■ **Selected passage**
Zoostorm 63-5402 Family Package
Verdict
Plenty of hardware for the price, but some poor peripheral choices diminish its appeal.
Review Date: 22 May 2008
Price when reviewed: (£699 inc VAT)
Overall Rating

Zoostorm's 63-5402 Family system aims to provide versatile and powerful home computing with a couple of extra benefits: a Blu-ray drive adds high-definition capabilities, while an HP DeskJet F2180 all-in-one device is something that we don't often see included in PC bundles.
Starting with the PC itself, there's enough performance to motor through almost anything that you'd ask of a typical family machine. A Core 2 Duo E8200 at 2.66GHz may be slightly slower than rivals - the CyberPower Gamer Infinity 850 includes a 3GH Core 2 Duo E8400, for instance - but it's still tremendously capable.
A 2D benchmark result of 1.36 outscores more expensive packages, such as the Mesh Elite Pulse HD. However, better benchmark performance can be had for less cash: the £499 Eclipse Zenith i82n98GTX scored 1.40 and also featured a brand-new 9800 GTX graphics card.
The Zoostorm's graphical performance, by comparison, disappoints. The Nvidia GeForce 8500 GT may come with 512MB of RAM, but it's a poor mid-range GPU. In our low Crysis benchmark - our least demanding graphical test - the 63-5402 managed 29fps, but this dropped to single figures when we moved to medium settings. Movies, everyday work and older games are the card's limit.

■ **Study material**
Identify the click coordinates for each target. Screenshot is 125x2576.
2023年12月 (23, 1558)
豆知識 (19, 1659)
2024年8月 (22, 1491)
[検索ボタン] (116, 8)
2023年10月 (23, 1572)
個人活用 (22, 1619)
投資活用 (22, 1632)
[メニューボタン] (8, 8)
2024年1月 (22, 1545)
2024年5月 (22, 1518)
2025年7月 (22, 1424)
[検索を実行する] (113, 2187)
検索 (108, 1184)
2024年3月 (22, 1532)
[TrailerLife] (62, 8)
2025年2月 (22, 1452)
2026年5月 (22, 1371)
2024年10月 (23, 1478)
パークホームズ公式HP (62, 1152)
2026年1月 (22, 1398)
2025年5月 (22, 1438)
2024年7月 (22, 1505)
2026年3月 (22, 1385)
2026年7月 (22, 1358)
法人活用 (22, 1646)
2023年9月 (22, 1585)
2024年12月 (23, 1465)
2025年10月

■ **What is required**
Copy everything in the Zoostorm 63-5402 review from "Zoostorm's 63-5402 Family" down to "GTX graphics card.", switching "Blu-ray" to "HD DVD".

■ **Response area**
Zoostorm's 63-5402 Family system aims to provide versatile and powerful home computing with a couple of extra benefits: a HD DVD drive adds high-definition capabilities, while an HP DeskJet F2180 all-in-one device is something that we don't often see included in PC bundles.
Starting with the PC itself, there's enough performance to motor through almost anything that you'd ask of a typical family machine. A Core 2 Duo E8200 at 2.66GHz may be slightly slower than rivals - the CyberPower Gamer Infinity 850 includes a 3GH Core 2 Duo E8400, for instance - but it's still tremendously capable.
A 2D benchmark result of 1.36 outscores more expensive packages, such as the Mesh Elite Pulse HD. However, better benchmark performance can be had for less cash: the £499 Eclipse Zenith i82n98GTX scored 1.40 and also featured a brand-new 9800 GTX graphics card.